══ DATA EXTRACT

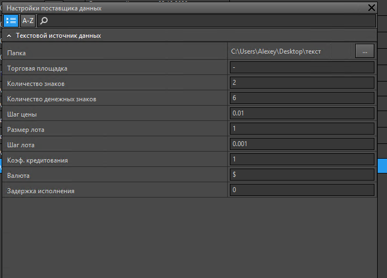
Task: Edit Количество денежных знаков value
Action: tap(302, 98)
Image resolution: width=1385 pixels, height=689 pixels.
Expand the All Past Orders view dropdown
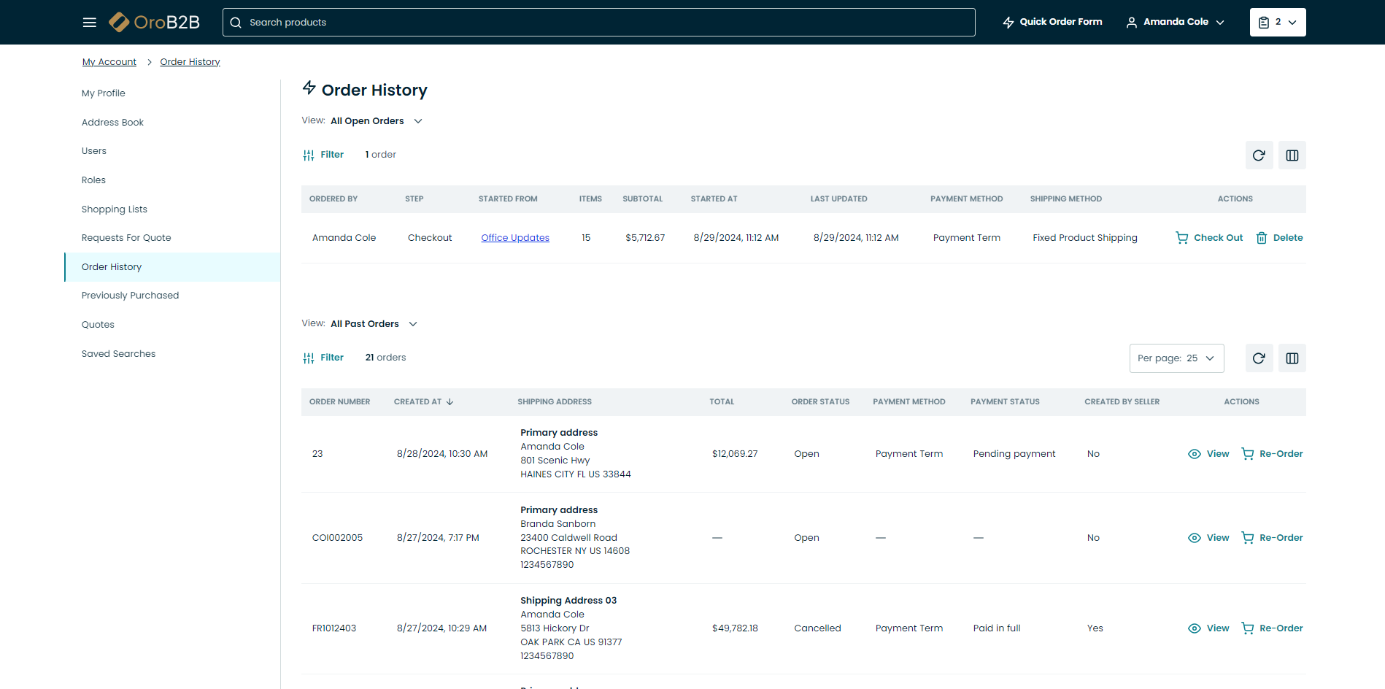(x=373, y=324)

════

YOUR INSTRUCTIONS:
Every line from the one with "Image resolution: width=1385" through the end of the records above belongs in the answer, copied exactly; no picture does.

REPLY TO THE EXERCISE:
Image resolution: width=1385 pixels, height=689 pixels.
Expand the All Past Orders view dropdown
(x=373, y=324)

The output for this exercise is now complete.